Still need an arcane for a balanced party but if you wanna make a monk then its up to you, I also mentioned to a that other guy about being the arcane caster but he hasn't been on the forums since he left his post so i don't know his response.


----------



## Yesminde (Aug 17, 2007)

How do you want characters made up?  And how much backstory/RP info do you need?


----------



## Wizard of NL (Aug 17, 2007)

Its up to you, i would like at least a paragraph on your character in general but that is by no means a limitation.

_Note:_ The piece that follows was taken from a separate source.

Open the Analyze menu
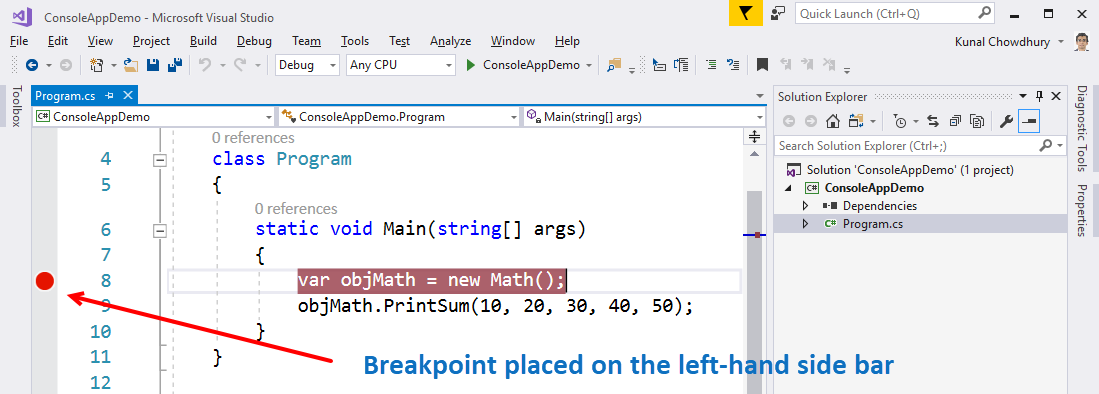Image resolution: width=1099 pixels, height=394 pixels. [x=450, y=41]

As far as how to make up your character, use what ever character sheet you want. Doesn't have to be a digital one or anything if you don't wanna. I am using base races unless specifically asked for so i can approve them

Sorry about rogue being filled btw but another guy asked and you had responded in awhile so i gave it to him


----------



## Wizard of NL (Aug 17, 2007)

Ok i've got some new info, 1.) i have a balanced party so i'm only gonna accept the people who have already posted into the group if they want to play. 2.) I plan on using maptool (google it) to actually play in conjunction with some VoIP software ( if maptool doesn't have it then i'll use skype)

The party thus far:

Paladin
Cleric
Rogue
Arcane caster (yet to choose class, i'll edit it in when i find out)

EDIT: Since the reply's are taking awhile i'm gonna post on the the forum on online games section of wizards.com. IT IS NOW A RACE FOR THE LAST TWO SPOTS!

EDIT: got a 5th person, 1 spot left!

EDIT: got the 6th person, to bad everyone (not even sure if you guys care anymore anyways, all i'm doing is talking to myself)


----------